Il mondo ha bisogno di pace e armonia per affrontare in modo efficace questioni improcrastinabili per la salvaguardia del pianeta e dell’intera umanità. Non a parole, ma con atti concreti. L’egemonia cinese è sempre stata più culturale che politica; in virtù di questa autorevolezza gli emissari che giungevano a corte si inginocchiavano davanti all’imperatore chinando il capo sino a toccare terra e lo facevano in omaggio alla superiorità culturale della civiltà cinese, che l’imperatore incarnava, più che rendendo omaggio alla sua autorità politica o al potere economico dell’impero; oggi frotte di faccendieri corrono a corte per non perdere gli investimenti con cui le autorità cinesi intendono legare a sé i governi di mezzo mondo.
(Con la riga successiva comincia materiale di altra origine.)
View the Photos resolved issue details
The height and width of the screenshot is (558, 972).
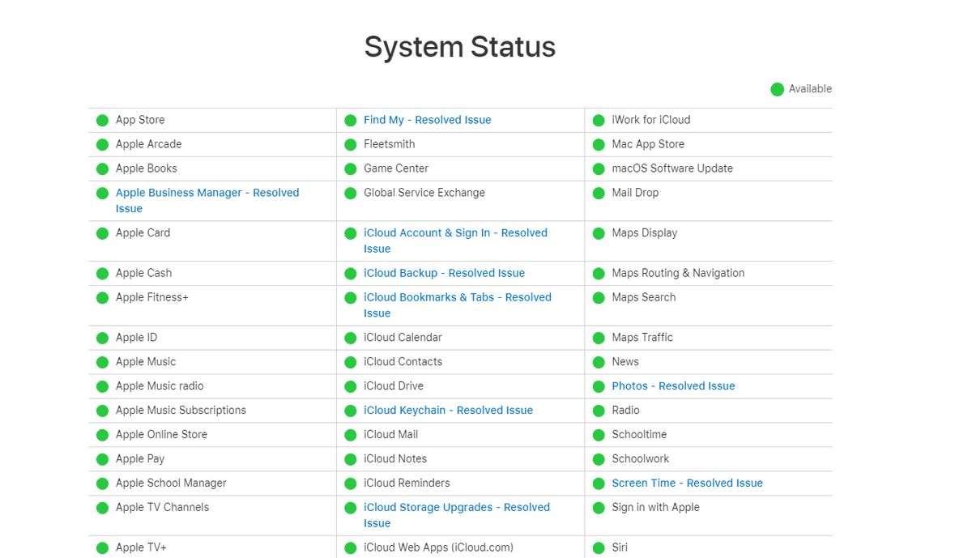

La concezione vestfaliana dell’ordine internazionale è oggi messa in seria discussione, in nome di un nuovo assetto globale che vorrebbe trarre ispirazione dall’antica tradizione politica cinese, quando l’impero era al centro del mondo, esprimendo così un desiderio di ritorno al passato, ai tempi in cui la Cina vedeva sé stessa e veniva vista dagli altri popoli come un faro di civiltà. Il realizzarsi di tali ambizioni richiede tuttavia qualcosa che la Cina di oggi non è in grado di esprimere: quella forza di attrazione e seduzione che può avere solo una solida cultura formatasi nel corso dei secoli sul rispetto della creatività e della libertà di pensiero e di espressione, in grado di forgiare quella «mentalità da grande potenza» di cui la Cina difetta.